Para Kiai dan Gus Memuliakan Santri sesuai Tugas dari Nabi
Tradisi di lingkungan pesantren, mengajarkan kerendahan hati para santri terhadap para ulama, kiai pesantren. Juga keluarga pengasuh pondok pesantren.
Ada alasan tertentu kenapa seorang yang pernah nyantri di pesantren, harus menghormati, bukan hanya pada kiai atau ulama pesantren, melainkan juga kepada anak-anak dan keluarganya. Meskipun di mata orang awam, hal itu terkesan "feodalistik" dan sebagai penghormatan yang berlebihan.
Bagi kaum santri, ulama pesantren dan orang-orang alim, adalah ulama penerus para nabi (al-ulama'u waratsatul anbiya').
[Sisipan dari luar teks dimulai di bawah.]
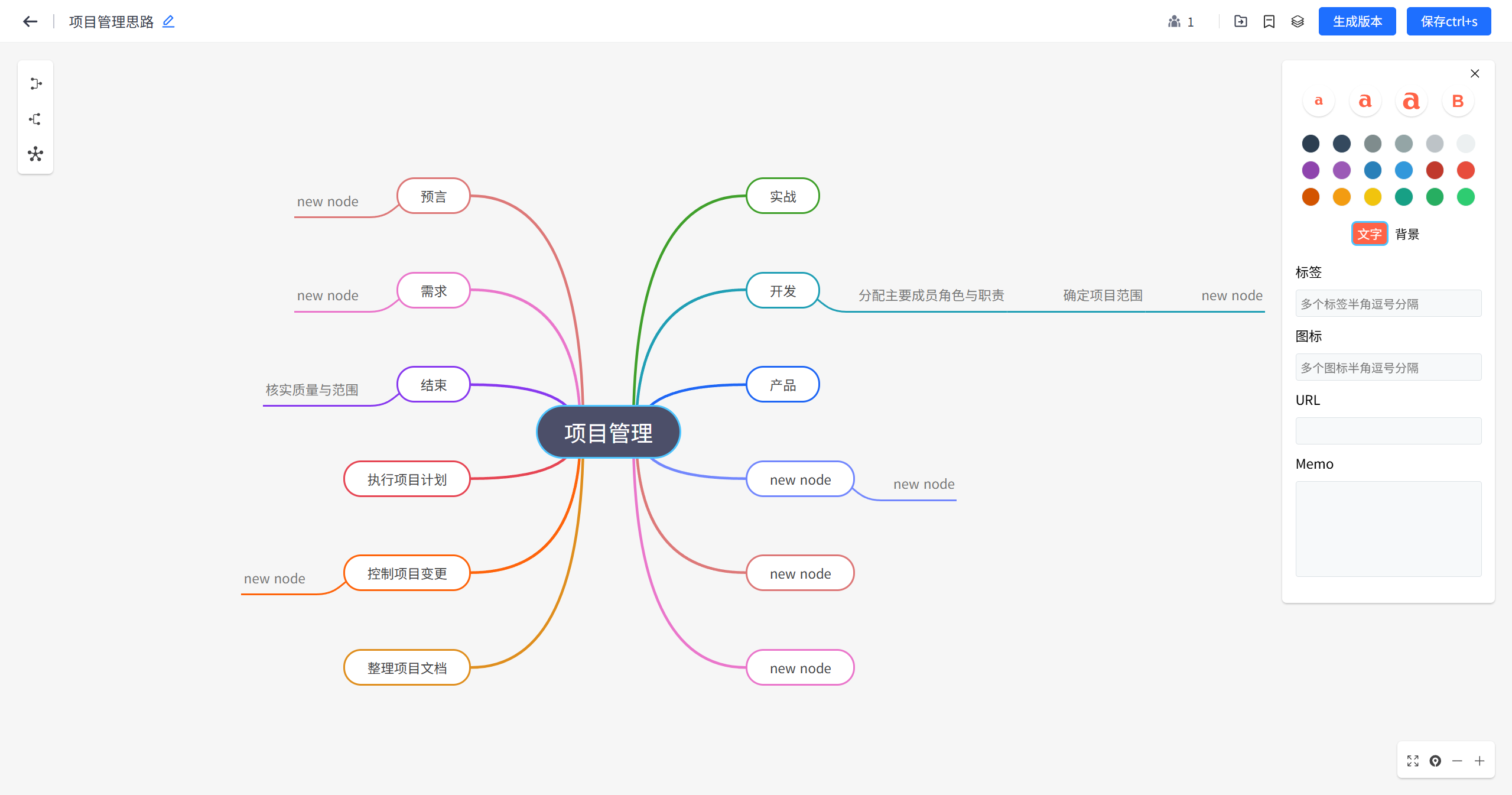Pick the yellow color swatch
This screenshot has height=795, width=1512.
(x=1373, y=197)
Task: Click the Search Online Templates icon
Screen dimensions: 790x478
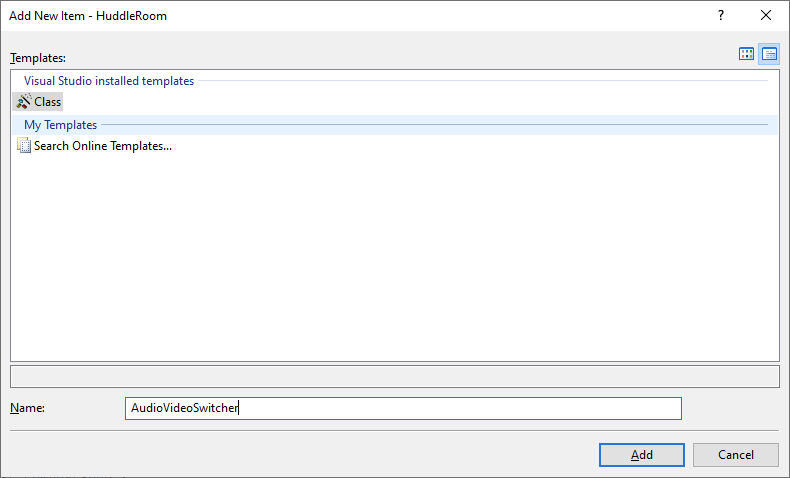Action: pyautogui.click(x=24, y=146)
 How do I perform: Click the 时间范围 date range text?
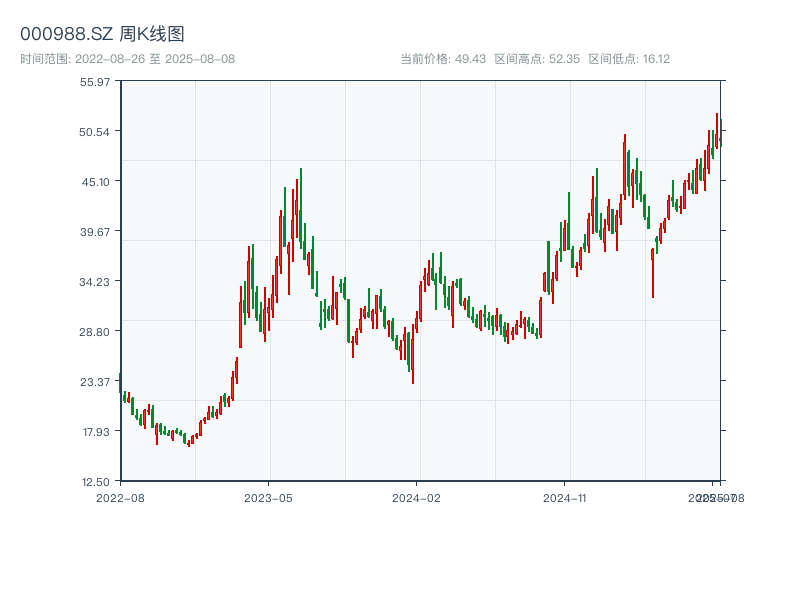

Mereka adalah pewaris para nabi, yang harus dihormati, didengar fatwanya ditaati untuk dilaksanakan.
Ust Muhammad Ma'ruf Khozin, Pengasuh Pondok Pesnatren Raudlatul Ulum Suramadu, meski telah dikenal luas sebagai juru dakwah tapi tetap mengaku sebagai santri dari Pesantren Ploso Mojo Kediri, yang kini diasuh KH Nurul Huda Djazuli. Hormat kepada KH Abdurrahman Al-Kautsar (Gus Kautsar), putra pengasuh pesantren tersebut, pun tetap dilakukan hingga sekarang.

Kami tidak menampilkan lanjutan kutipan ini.